Prior to back surgery a patient will undergo a thorough physical with X-Rays and MRI scans conducted to assess the extent of nerve compression and the location of any osteophyte growth or disc herniation.  Patients with radicular pain are the most likely candidates for foraminotomy, and those with severe disc herniation or multiple level spinal cord compression will usually have an alternative back surgery such as a discectomy and spinal fusion, or laminectomy and fusion.

A comparison of anterior cervical discectomy and fusion and a posterior cervical foraminotomy conducted by Tumialán (2010) found the foraminotomy to have a shorter recovery time and be beneficial in other ways.  Operating times were very similar between the two procedures, as was blood loss, and the use of pain-relief medication after surgery. The recovery times varied substantially however, with foraminotomy taking an average of 4.8 weeks to return to normal activity and anterior cervical discectomy and fusion taking 19.6 weeks on average.
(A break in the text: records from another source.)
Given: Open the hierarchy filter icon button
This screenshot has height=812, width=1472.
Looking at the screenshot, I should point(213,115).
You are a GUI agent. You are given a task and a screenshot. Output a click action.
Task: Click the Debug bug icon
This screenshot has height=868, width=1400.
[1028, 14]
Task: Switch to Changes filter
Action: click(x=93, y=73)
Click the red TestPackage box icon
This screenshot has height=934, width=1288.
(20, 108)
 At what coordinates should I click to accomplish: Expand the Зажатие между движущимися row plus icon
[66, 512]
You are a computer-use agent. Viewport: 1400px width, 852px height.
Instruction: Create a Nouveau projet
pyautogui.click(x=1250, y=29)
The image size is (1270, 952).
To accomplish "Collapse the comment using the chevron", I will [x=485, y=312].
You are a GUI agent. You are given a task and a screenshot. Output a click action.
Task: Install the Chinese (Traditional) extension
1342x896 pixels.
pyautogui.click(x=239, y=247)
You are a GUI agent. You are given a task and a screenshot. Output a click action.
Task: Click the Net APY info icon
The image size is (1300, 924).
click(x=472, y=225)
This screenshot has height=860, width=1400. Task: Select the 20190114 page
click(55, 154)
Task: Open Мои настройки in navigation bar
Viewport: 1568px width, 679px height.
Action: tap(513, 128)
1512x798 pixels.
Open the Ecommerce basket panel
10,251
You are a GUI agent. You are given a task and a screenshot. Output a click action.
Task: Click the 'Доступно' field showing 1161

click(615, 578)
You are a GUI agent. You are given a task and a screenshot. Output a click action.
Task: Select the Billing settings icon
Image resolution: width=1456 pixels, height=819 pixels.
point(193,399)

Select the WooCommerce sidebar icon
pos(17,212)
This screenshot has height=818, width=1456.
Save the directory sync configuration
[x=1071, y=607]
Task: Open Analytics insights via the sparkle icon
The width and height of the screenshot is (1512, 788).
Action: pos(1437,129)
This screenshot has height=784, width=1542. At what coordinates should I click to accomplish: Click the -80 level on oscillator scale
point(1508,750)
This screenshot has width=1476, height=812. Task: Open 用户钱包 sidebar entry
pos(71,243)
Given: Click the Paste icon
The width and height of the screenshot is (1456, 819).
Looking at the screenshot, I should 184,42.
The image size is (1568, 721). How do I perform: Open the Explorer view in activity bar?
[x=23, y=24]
The likely cause of this difference is the amount of tissue trauma occurring during surgery and the amount of healing the body must, therefore, undergo.


Immediately before surgery a patient will be checked for signs of infection and the surgery most likely delayed if an infection is present.  Patients are advised to avoid eating or drinking overnight before a procedure and they will be given guidance on when to cease medications prior to surgery if applicable.  If herbal or nutritional supplements are being taken to control pain or for an unrelated condition then patients should ensure that their physician is aware of this as they may interfere with the procedure itself or the recovery.  As many patients use fish oil for back pain to control their pain they should know that this supplement may also have a blood-thinning effect which may increase their risk of problematic bleeding during, or after surgery which usually means that they should stop taking it for several days prior to their spine procedure.